:: Page extract ::

LAWRENCE — The University of Kansas recognized its Employees of the Year and presented the 2015-2016 Team Award on May 4 in the Kansas Union. Chancellor Bernadette Gray Little and Sara Rosen, interim provost and executive vice chancellor, were present at the ceremony to honor employees with five, 10, 15, 20, 25, 30, 35, 40, 45 and 50 years of service.
The winners are as follows:
Staff Employee of the Year
Ralph McKinzie began more than 10 years ago at the Edwards campus. In that time the Edwards Campus has seen a lot of change and a lot of growth. Not only growth in student population but physical growth in terms of new buildings and landscaping. McKinzie performs a broad range of tasks. He maintains the appearance of the buildings and the grounds, general cleaning, minor repairs and more. And with a campus that continues to grow, it’s no wonder he is walking with a purpose.
McKinzie always demonstrates willingness to do whatever it takes to keep the campus beautiful and ready for events and students. He has been known to shimmy up on the roof to fix a leak, or get down on his hands and knees to scrub the carpet. Despite the task he is doing, it is done with good humor and a contagious positive attitude.
Those who nominated the employee and work with him on a daily basis all had the same thing to say: “There is no one who works harder.” He is always identifying and solving problems before they even become problems. The events manager for the campus said it best: “It reminds me, as crazy as my week was, my week could have been a lot crazier if this employee weren’t there to take care of all the things I didn’t know needed to be done.”
While the Edwards campus has expressed their desire for 10 more of an employee like Ralph McKinzie. While they can’t have 10, they are grateful for this employee’s hard work every day.
Staff Employee of the Year Winner
Our second Employee of the Year is someone who personifies dedication. They are sincerely interested in presenting their department and the university in the most positive way possible, and does so constantly through their efforts. This employee is the type of person whose presence makes the people around them better at what they do by inspiring confidence, pride in performance and collegiality.
Bruce Johanning started working at KU in 1989. In the 25 years that Johanning has worked for the university, the KU Field Station has grown tremendously in terms of land holdings, research facilities, researchers, and public and educational use of the facility.

:::
:: Provided records ::

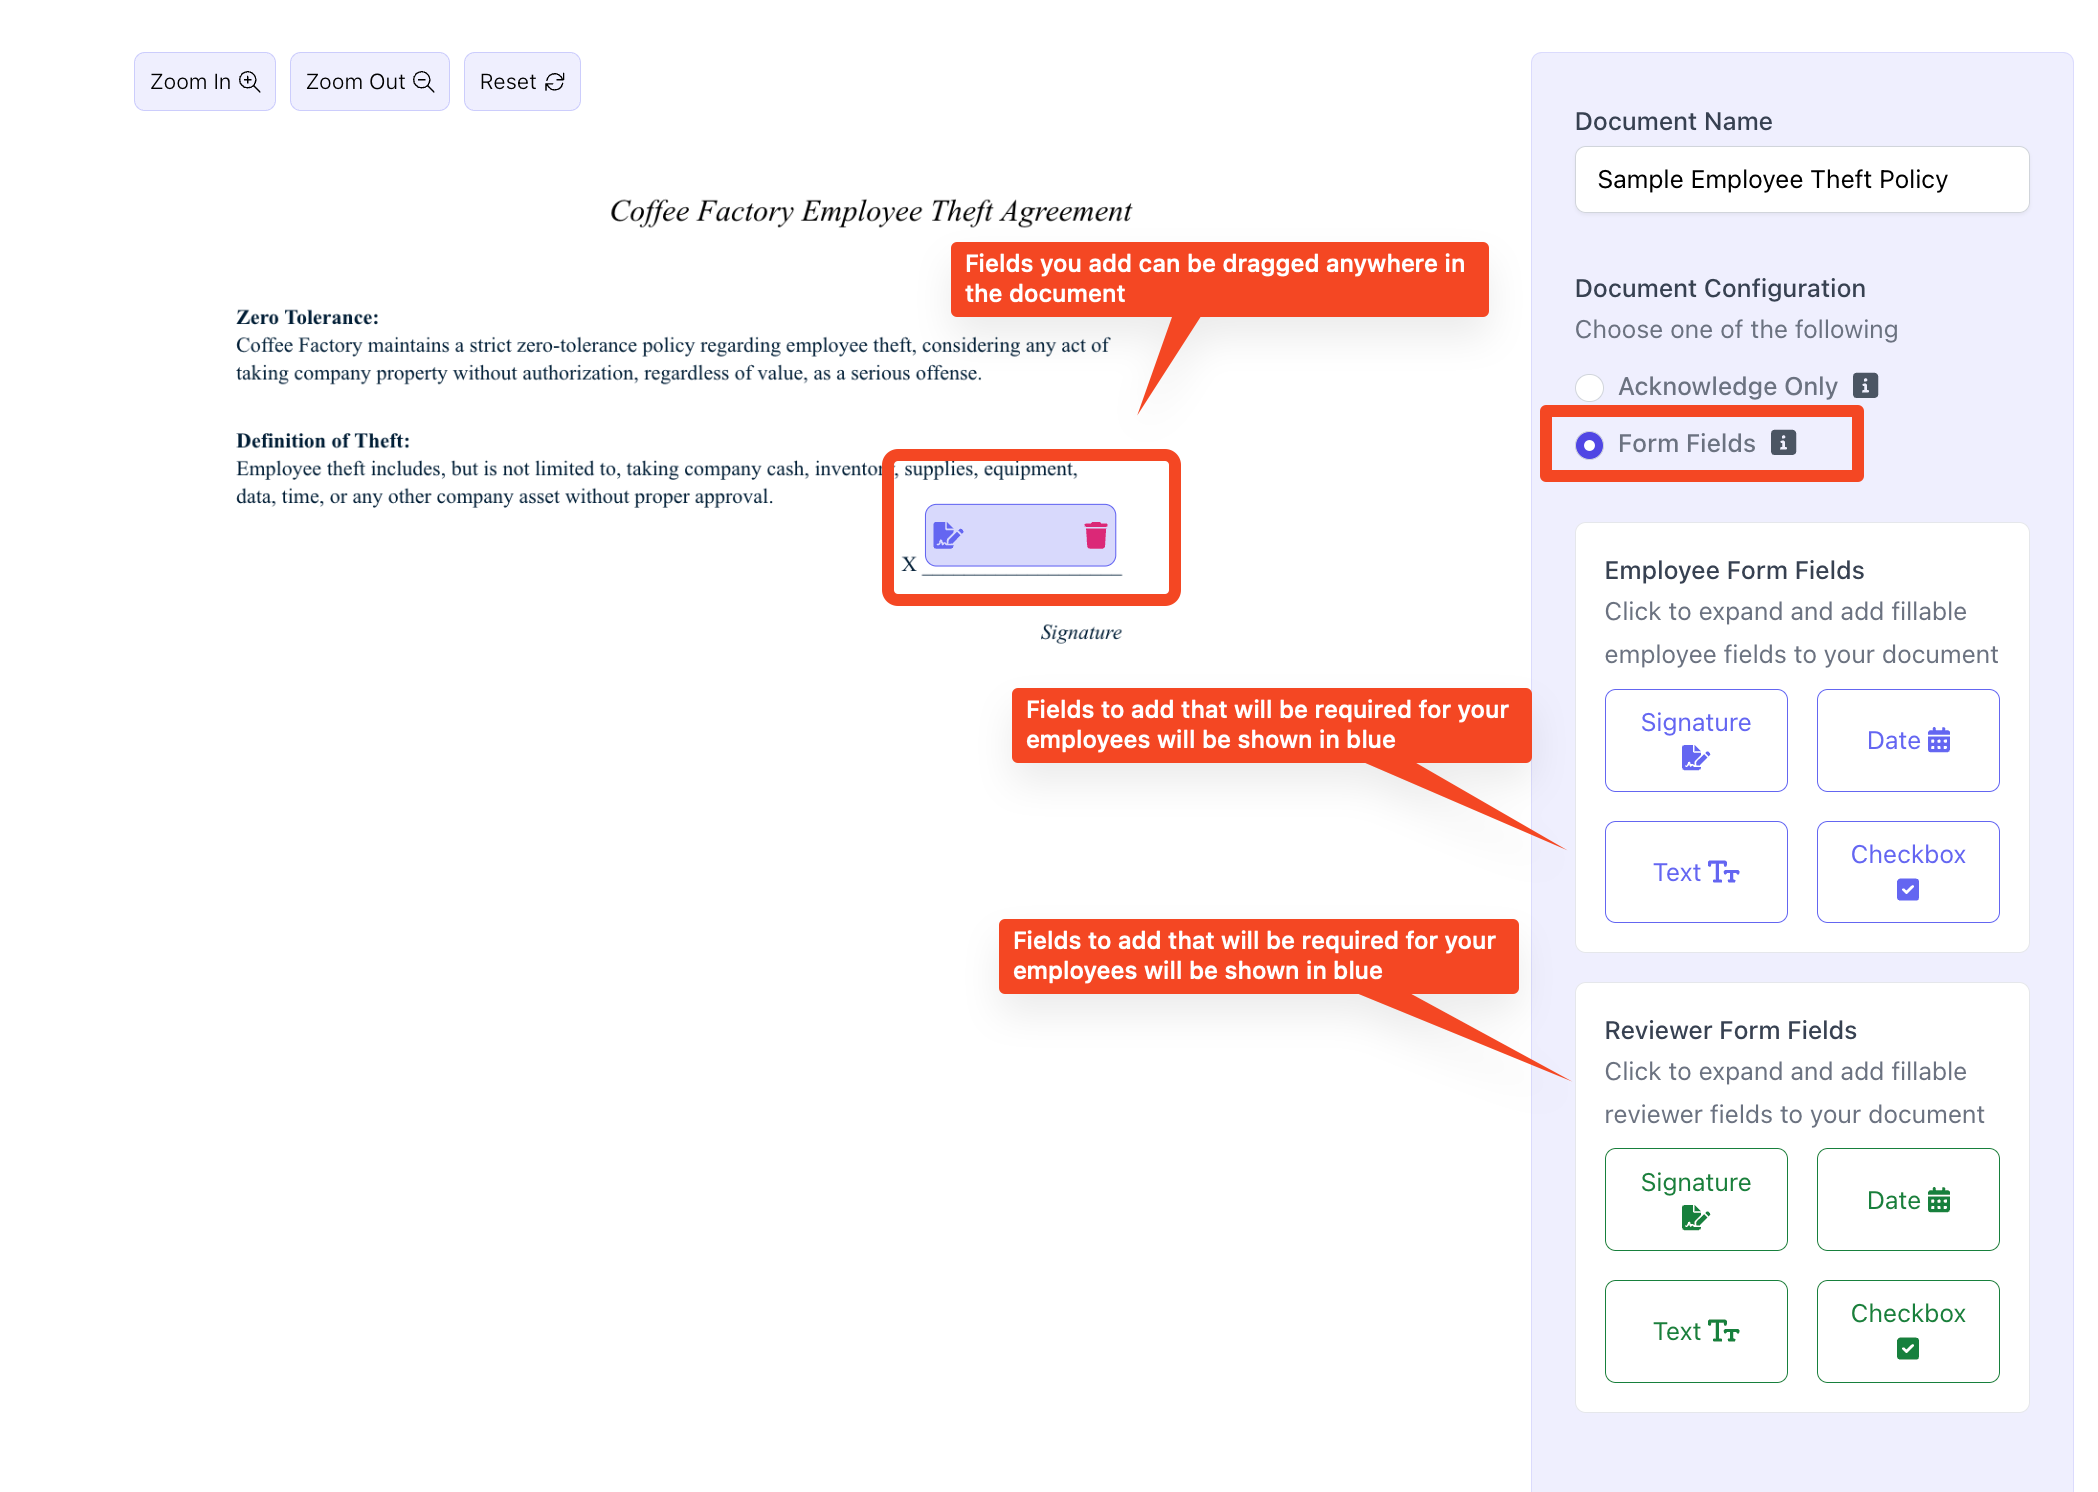This screenshot has width=2098, height=1492.
Task: Expand the Reviewer Form Fields section heading
Action: point(1730,1030)
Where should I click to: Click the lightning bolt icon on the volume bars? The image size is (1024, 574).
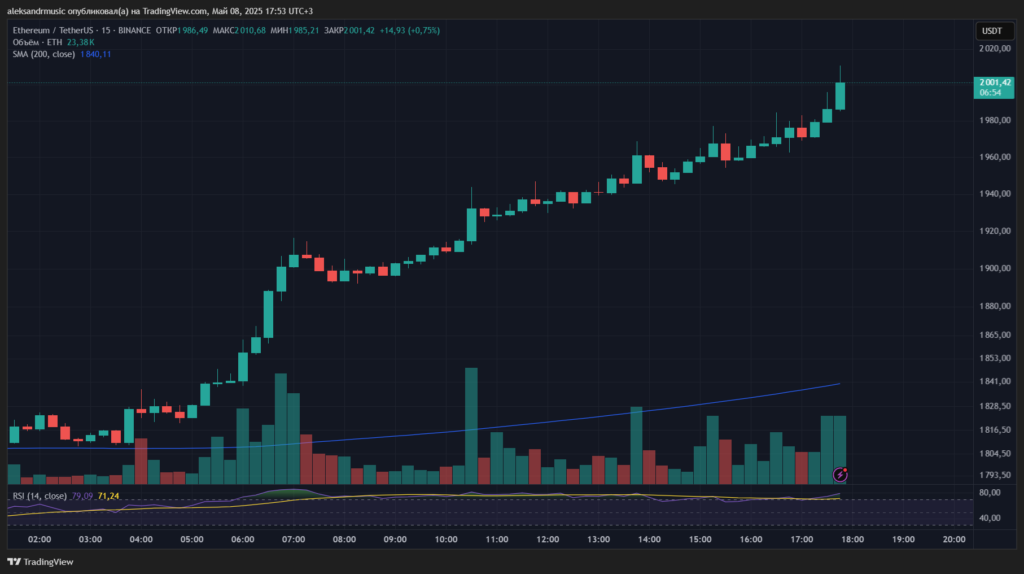coord(840,474)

:::

◆ **Exercises to complete**
[A] Rewrite the KU employee awards article from "The winners are" up to and including "with a purpose.", switching "grounds" to "lawns".
[B] Translate this sentence from the KU employee awards article into Spanish: "McKinzie performs a broad range of tasks."

◆ **Solved tasks**
[A]
The winners are as follows:
Staff Employee of the Year
Ralph McKinzie began more than 10 years ago at the Edwards campus. In that time the Edwards Campus has seen a lot of change and a lot of growth. Not only growth in student population but physical growth in terms of new buildings and landscaping. McKinzie performs a broad range of tasks. He maintains the appearance of the buildings and the lawns, general cleaning, minor repairs and more. And with a campus that continues to grow, it’s no wonder he is walking with a purpose.

[B] McKinzie realiza una amplia variedad de tareas.